Adventures in Bookland: Wind, Sand, and Stars by Antoine de Saint-Exupery
It’s not like any other flying book you’re likely to read. The Englishman in me is inclined to say that it’s very French, but then I stop myself: I am not English. Nor am I a pilot. But I have looked at the sky, I have flown in dream and watched, wide-eyed though gravity bound, the soar of red kites and the jagged sweeps of swifts. The contraction of flight, of we earth prisoners taking to the sky, to the tedium of modern commuter aviation is one of the greatest crimes against beauty that we have perpetrated in recent decades. Perhaps if planes, instead of the meagre portholes they provide, had windows like the great canopies that the pilots of fighter planes have, or glider pilots, then we would still have the wonder. But instead we look out on the world through a portal that looks like nothing so much as the door of a washing machine: a world of unexpected beauty reduced to a smeary spin cycle.
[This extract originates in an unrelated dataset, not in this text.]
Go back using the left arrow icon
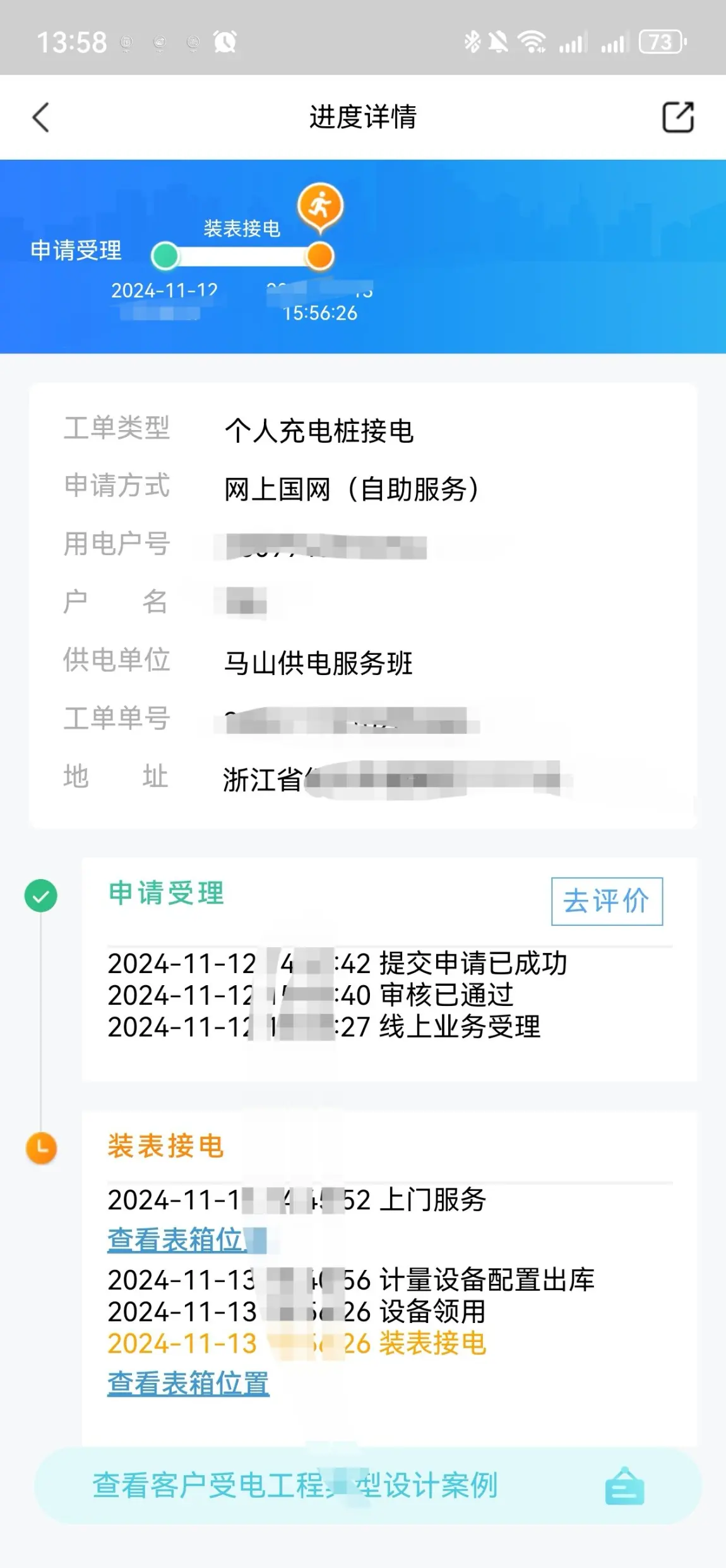Image resolution: width=726 pixels, height=1568 pixels. pyautogui.click(x=41, y=117)
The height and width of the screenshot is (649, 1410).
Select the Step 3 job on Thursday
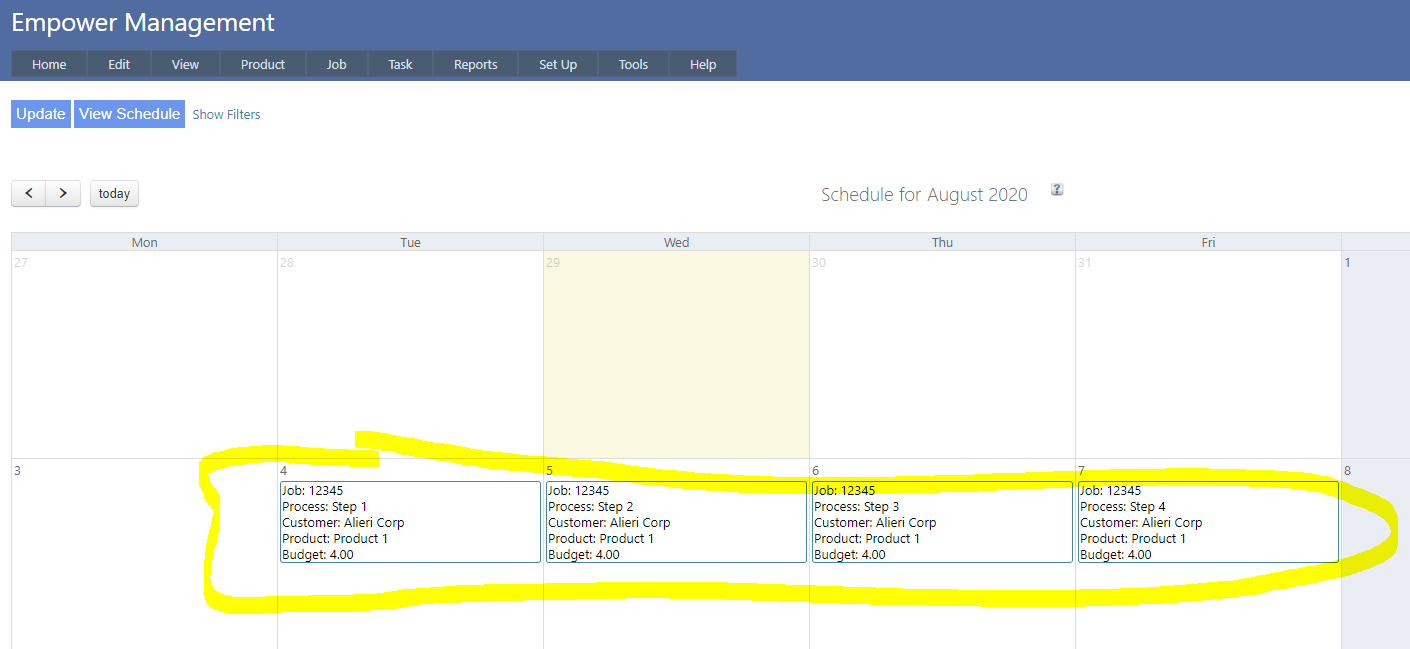point(942,522)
It’s perhaps just as well that Antone de Saint-Exupery never lived to see flight so reduced. He witnessed, and flew through, the romantic age of flying, opeing up new routes across South America and the Andes in planes that were little more than constructions of wood, wire and cloth. On one occasion, forced to land on a rocky plateau in the Sahara, he walks upon land that no human foot had ever trod before, its only means of access by air. He crashes in the desert, nearly dies, but continues to fly. It seems mad. But it reminds me of a friend of mine from university.
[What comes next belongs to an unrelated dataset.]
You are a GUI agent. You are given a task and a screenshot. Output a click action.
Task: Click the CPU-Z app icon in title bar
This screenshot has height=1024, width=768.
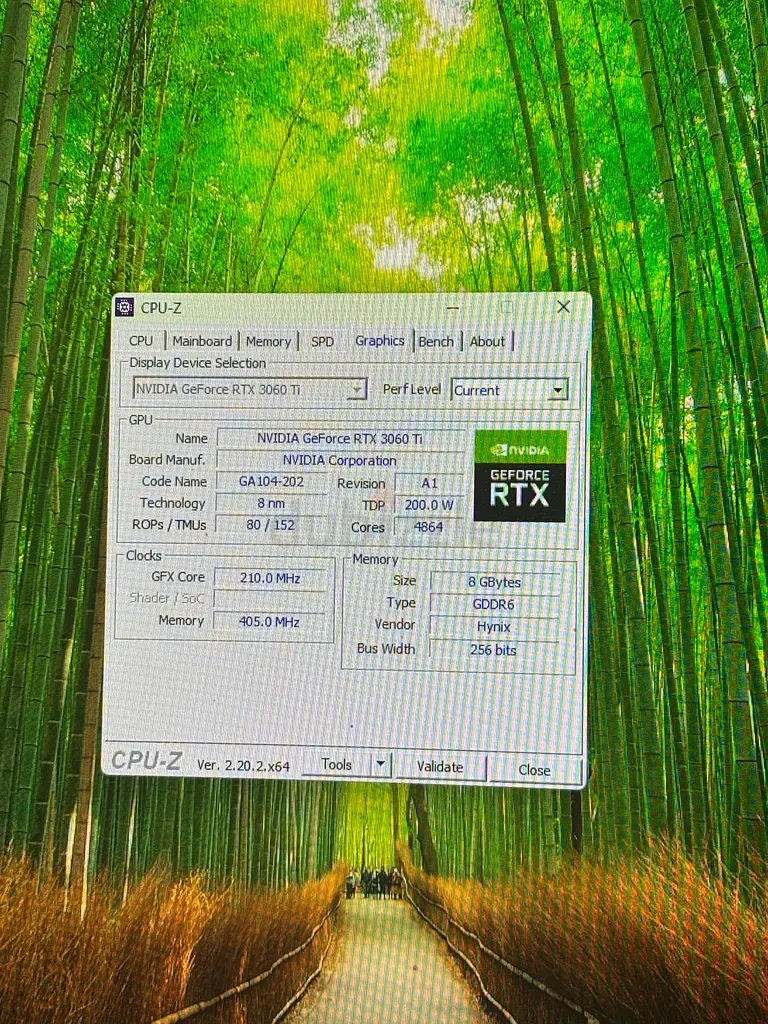click(124, 307)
Yossi (his mother was reading Catch-22 during pregnancy) always dreamed of being a journalist. We got to know each other working on the student newspaper, where I also learned his ruthlessness, being roped in as an unwitting accomplice to the coup Yossi launched to unseat the newspaper’s editor. But while he was at university, Yossi caught the climbing bug too, and started dragging me up rock faces. For me, climbing was a retrospective pleasure, one I mainly enjoyed when I was no longer spread eagled on a rock face at an unfeasible height above the ground, but for Yossi it was more than that. Leaving university, Yossi started moving up the journalistic ladder, cutting his teeth at the Birmingham Post, with a move to Fleet Street all but certain. But then he fell off a mountain. Not just any mountain: Mont Blanc. In between writing stories, Yossi, with all the energy that a young man has to command, had been going off climbing and this time he was coming down Mont Blanc with a climbing friend, Mike Clarke, when they fell off.
The story made the press. They fell 3,000 feet down the side of the mountain, bouncing off rocks and snow on the way down, tumbling over crevices – Yossi’s helmet hit a rock so hard it shattered and he took a puncture wound from his ice axe that just missed a major artery – until they came came to a stop at the bottom. They should have been dead. Obviously. People don’t survive that sort of fall. But not only were they both still alive, but they were almost unscathed. Cuts and bruises: not even any broken bones.
Having brushed so close to death, Yossi took stock – and decided to give up his lifelong dream of being a journalist to become a full-time climber. He moved to South America, to Bolivia, working as a mountain guide while opening new routes up some of the least climbed mountains of the world. He was becoming the doyen of South American climbers. But then, towards the end of the climbing season, Yossi and his partner took two Americans up for a final climb. Yossi was roped to one of the clients, Dana Witzel, and his partner had the other. They were aiming for the summit of El Presidente, a 5,700-metre peak. No other mountaineer knew this peak and its surrounds as well as Yossi.
It was a small avalanche. A piddling little affair, a shifting of a few layers of snow. The other two climbers saw it and got to Yossi and Dana within minutes but they were too late. Yossi and Dana were both dead.
Yossi would have understood Antoine de Saint-Exupery perfectly although he would never have written like the Frenchman. But some things make so much of life that should death demand his due, he will be happily paid.